Ce quintette se produit au festival de Newport, remporte un succès modeste à ses débuts, car la musique est à l’opposé du « hard bop » qui domine alors sur l’autre côte, mais finit par imposer sa manière, qui restera comme une des sommets du style « West Coast ». « Blue Sands » est un morceau emblématique de cette époque, joué d’ailleurs à Newport. A une époque où la plupart des musiciens enchaînent énoncé du thème, défilé des solistes et retour au thème, Chico Hamilton et son quintet laissent une large place à l’interaction collective, un peu dans la lignée de ce que fut Intuition de Lennie Tristano en 1949, et annonçant le retour à l’improvisation collective. Les disques se succèdent, la participation à des films aussi (The Sweet Smell Of Success), Paul Horn et John Pisano remplacent Buddy Collette et Jim Hall, en 1958 c’est Nate Gershman qui remplace Fred Katz, et c’est ensuite une brève mais intense collaboration avec Eric Dolphy, qui laisse une belle trace de son passage dans The Original Ellington Suite, retrouvée il y a une dizaine d’années environ.

En 1960, Charles Lloyd arrive au saxophone et le violoncelle est abandonné.

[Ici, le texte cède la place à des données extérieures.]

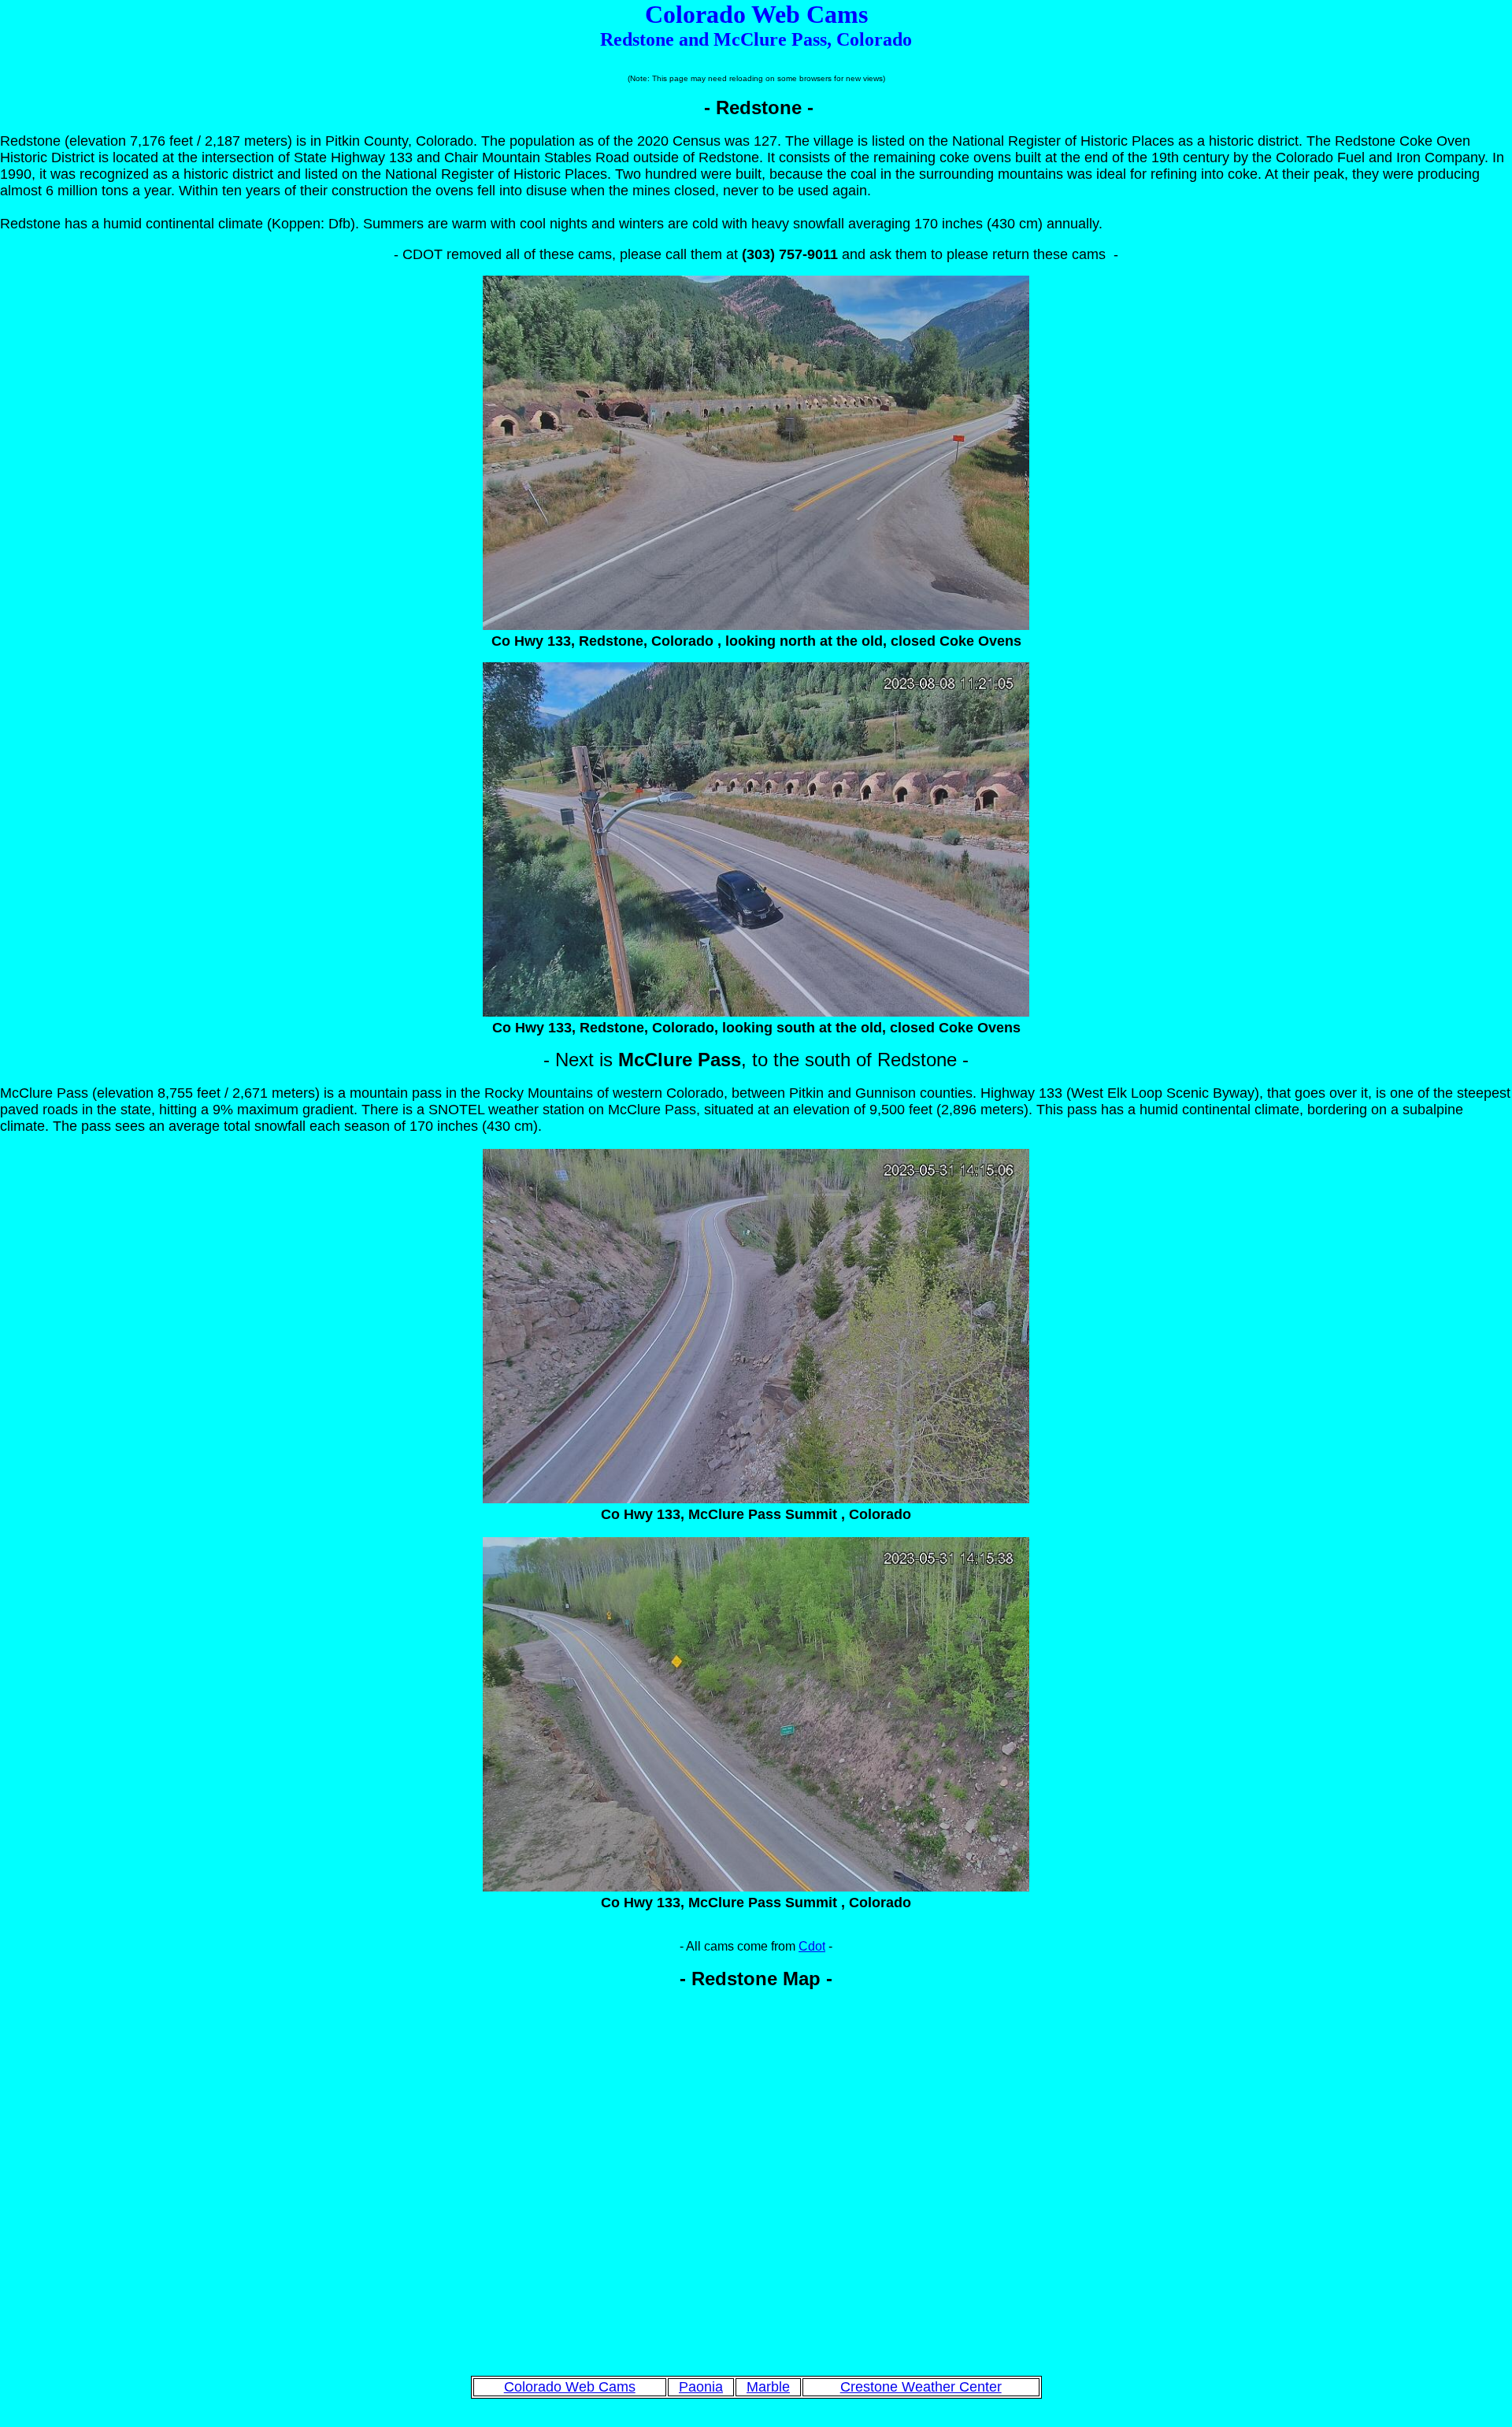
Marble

La musique, vite plus charnue, correspond davantage à l’esprit du moment, et Hamilton multiplie rencontres et expériences avec de jeunes musiciens, qu’il contribue à faire connaître : Gabor Szabo, Larry Coryell et Arthur Blythe sont ainsi mis en avant. Il enregistre pour le label « Impulse », y croise des freemen de la première heure, comme Archie Shepp, qui est au piano dans « For Mods Only » sur The Dealer.

La fin de sa vie aura été marquée d’une intense activité d’enseignement et de prestations en concert - avec reconstitution du célèbre quintet évidemment -, mais aussi le souci de révéler de jeunes musiciens. On n’oubliera pas de signaler les disques réalisés vers la fin des années 80 et le début des années 90 pour le label Soul Note.

Batteur influencé par Jo Jones pour tout ce qui touche à la pratique des balais, où il excelle, Chico Hamilton est avant tout un remarquable coloriste, usant des mailloches avec un sens très aigu des contrastes, et constamment tendu vers un swing plein de finesse.